Что касается второй фазы, то Попов вернулся к урокам Кольцова и своему открытию. Он встроил в легионеллу генетический материал, побуждающий тело атаковать собственную нервную систему. Нервы покрыты оболочкой из миелина, способствующему передаче нервных импульсов. План Попова заключался в том, чтобы заставить иммунную систему уничтожить миелин. Это вызвало бы паралич и смерть. В случае применения нового, генетически модифицированного патогена жертва вначале заболела бы «болезнью легионеров» (вид пневмонии). «Некоторые инфицированные умерли бы, а другие — выздоровели, причём полностью. Однако через две недели у выздоровевших развился бы паралич, ведущий к смерти» — объяснял Попов. Паралич и смерть были следствием уничтожения миелиновой оболочки. По сути, тело разрушало бы собственную нервную систему. «Тело пытается вылечить себя, — говорил Попов, — но в действительности делает нечто противоположное… Первая волна болезни сходила на нет, а может, даже не достигала острой формы.
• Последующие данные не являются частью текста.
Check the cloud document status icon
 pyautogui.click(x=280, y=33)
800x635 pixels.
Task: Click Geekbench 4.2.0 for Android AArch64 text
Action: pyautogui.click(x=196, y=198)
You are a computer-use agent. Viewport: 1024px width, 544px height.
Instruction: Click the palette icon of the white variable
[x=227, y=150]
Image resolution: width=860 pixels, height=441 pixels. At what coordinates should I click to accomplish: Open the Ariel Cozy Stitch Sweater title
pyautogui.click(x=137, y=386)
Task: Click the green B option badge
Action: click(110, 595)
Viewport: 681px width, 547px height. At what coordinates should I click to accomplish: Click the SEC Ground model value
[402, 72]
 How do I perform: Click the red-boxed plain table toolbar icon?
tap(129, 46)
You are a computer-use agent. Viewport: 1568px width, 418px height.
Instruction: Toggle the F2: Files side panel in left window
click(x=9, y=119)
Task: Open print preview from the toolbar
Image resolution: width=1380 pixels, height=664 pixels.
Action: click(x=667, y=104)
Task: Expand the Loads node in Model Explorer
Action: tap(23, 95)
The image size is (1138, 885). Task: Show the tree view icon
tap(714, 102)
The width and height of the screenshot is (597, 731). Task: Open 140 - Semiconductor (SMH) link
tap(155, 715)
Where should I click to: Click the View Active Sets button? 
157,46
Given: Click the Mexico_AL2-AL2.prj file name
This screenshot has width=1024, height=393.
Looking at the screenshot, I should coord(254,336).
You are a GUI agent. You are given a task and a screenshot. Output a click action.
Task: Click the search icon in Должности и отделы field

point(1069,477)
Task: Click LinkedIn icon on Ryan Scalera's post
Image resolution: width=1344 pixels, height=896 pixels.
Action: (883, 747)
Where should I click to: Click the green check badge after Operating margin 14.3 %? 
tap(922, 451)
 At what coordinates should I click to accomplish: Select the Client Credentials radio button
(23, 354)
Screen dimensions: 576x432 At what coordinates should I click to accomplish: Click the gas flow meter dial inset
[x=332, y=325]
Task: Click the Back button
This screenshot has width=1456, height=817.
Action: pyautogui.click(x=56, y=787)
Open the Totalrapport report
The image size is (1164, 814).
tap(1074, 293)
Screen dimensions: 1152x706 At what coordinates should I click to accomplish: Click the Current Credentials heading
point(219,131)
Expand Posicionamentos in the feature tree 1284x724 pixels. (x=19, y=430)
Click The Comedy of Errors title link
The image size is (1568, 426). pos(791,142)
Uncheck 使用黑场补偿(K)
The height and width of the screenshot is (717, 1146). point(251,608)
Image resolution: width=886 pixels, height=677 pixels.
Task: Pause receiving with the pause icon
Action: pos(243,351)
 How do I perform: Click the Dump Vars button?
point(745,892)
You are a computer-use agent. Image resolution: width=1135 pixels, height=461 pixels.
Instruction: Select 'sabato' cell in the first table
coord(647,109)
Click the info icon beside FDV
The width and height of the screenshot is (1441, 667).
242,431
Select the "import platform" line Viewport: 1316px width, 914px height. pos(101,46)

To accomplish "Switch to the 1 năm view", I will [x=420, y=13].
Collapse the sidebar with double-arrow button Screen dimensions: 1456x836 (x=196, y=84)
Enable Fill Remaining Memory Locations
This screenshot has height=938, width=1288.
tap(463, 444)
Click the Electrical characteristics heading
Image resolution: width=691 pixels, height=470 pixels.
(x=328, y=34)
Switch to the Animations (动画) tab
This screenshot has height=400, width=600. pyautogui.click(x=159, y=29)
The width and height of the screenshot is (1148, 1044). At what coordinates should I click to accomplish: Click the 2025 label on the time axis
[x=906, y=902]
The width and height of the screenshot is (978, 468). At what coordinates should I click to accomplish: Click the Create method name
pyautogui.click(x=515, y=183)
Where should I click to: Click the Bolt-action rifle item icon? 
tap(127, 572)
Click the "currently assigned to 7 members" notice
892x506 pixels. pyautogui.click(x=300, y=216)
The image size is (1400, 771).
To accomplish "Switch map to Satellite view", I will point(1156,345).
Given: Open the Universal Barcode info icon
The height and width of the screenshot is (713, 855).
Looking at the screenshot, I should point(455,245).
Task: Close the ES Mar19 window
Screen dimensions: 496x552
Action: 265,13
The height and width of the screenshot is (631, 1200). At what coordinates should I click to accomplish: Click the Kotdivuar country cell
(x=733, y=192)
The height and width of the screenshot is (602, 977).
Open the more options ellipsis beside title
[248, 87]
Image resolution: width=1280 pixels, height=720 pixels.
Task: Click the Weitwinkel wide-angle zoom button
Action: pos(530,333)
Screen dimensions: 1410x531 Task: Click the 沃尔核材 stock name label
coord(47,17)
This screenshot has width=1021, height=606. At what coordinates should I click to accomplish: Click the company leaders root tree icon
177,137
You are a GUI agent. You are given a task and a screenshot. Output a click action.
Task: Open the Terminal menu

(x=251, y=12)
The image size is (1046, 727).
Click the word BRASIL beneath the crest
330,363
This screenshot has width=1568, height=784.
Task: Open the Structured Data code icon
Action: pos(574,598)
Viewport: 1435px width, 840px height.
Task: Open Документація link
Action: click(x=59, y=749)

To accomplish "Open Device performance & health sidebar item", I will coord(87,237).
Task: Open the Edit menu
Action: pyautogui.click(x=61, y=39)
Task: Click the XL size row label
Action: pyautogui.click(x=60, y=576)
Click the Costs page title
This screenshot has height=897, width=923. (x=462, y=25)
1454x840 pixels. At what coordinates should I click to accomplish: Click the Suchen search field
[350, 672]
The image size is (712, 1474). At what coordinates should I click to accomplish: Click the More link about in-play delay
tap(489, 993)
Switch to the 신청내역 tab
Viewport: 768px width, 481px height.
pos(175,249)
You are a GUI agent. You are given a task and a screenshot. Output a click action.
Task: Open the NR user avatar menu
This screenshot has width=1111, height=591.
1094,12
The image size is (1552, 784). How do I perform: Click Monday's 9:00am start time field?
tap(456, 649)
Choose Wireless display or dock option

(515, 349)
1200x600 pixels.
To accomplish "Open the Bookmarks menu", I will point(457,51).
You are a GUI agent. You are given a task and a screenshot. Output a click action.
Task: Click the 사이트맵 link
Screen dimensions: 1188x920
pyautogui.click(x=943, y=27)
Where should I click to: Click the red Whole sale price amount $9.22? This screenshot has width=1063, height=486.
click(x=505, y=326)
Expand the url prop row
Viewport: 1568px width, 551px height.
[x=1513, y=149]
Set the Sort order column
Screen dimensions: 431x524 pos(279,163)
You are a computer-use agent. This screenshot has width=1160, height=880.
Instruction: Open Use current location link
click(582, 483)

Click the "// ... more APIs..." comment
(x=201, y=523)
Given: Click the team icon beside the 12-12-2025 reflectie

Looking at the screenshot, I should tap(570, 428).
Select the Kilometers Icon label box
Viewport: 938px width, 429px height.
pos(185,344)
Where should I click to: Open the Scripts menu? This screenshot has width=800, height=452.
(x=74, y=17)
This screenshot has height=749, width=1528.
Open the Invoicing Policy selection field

Это мог быть лёгкий кашель или вообще ничего, вы бы ничего не почувствовали — раз, и всё. А затем, через две недели, оказалось бы, что болезнь едва ли излечима; по сути, эффективного способа вылечить её не было».

На то, чтобы получить результаты, Попову потребовались годы. Они были ужасными; и когда Попов видел, что происходит с морскими свинками во время испытаний, его переполняли сомнения.[580]


***

Большой новый завод в Степногорске принимал новых работников. По словам Канатжана Алибекова, начальника этого конвейера сибирской язвы, к 1986 году он руководил девятью сотнями людей. Они работали в бешеном темпе, проводя в лабораториях дни и ночи: «Я всё ещё порой содрогался, глядя на бактерии, размножавшиеся в наших реакторах, и думая, что они могут убить миллионы людей. Но атмосфера секретности наших лабораторий изменила мои взгляды».